Danelaw

Peter Hamilton
Clockschool Theatre Company
Old Red Lion Theatre

Danelaw, Old Red Lion Theatre
Craig Crosbie
Bradley Crees, Richard Fish, Josie Ayers

A mysterious elderly gentleman with an old-boy swagger appears in the gaol cell of notoriously violent racist Cliff, promising him early release and a bag full of cash in exchange for leading a race war in England.

The idea, based loosely around a true occurrence in the '90s, is dark and intriguing. The dapper Mr Warboys (Craig Crosbie) claims to believe in the supremacy of Viking blood (which Cliff proves he has, with his claw hand and bent genitalia) and sells Cliff (Dan Maclane) on the dream of taking it back to the Viking ways, renaming England 'Danelaw' and making Chelmsford the capital.

Unfortunately, the play hits its peak after setting up the premise and thereafter gets very lost. There’s a fairly satisfactory twist but it doesn’t really play out. I might go so far as to say this would work better as an hour-long left open-ended, because the first half did actually seem to set us up for a good time, but by the end of the second half, had I not taken notes I might very easily have forgotten that.

There are some excellent character developments, as directed by Ken Mcclymont: Evelyn Craven’s Helen, a sheltered teen with a desperate desire to be worldly and gritty, is brilliantly irritating. Maclane’s Cliff is laughably ridiculous and genuinely threatening in equal measure, which makes him all the more concerning.
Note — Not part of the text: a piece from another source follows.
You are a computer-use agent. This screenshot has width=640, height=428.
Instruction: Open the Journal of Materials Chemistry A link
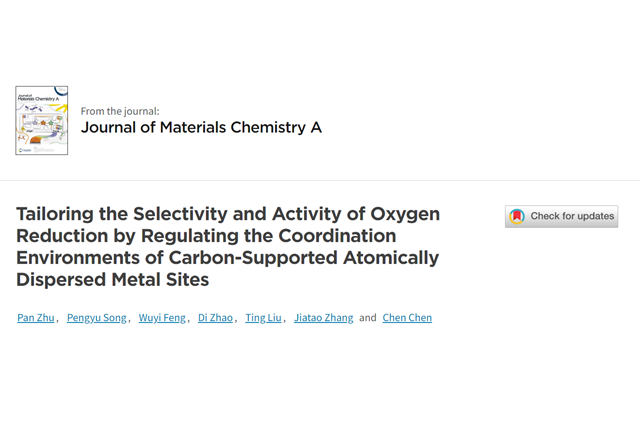pyautogui.click(x=201, y=128)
Bradley Crees is perhaps the star of the show, his slow and considered speech conveying both psychopathic tendencies and boyish charm.

But the plot being what it is, with promises of real peril, high stakes and trigger warnings for days, there is a serious lack of blood and guts and high tension, replaced instead by what looks like play-fighting and a lot of narrative trailing off.

With an excellent cast and an interesting premise, Danelaw certainly has the potential to be a brilliant piece of theatre, but first writer Peter Hamilton must kill his darlings and lop off the second half or at least rewrite it.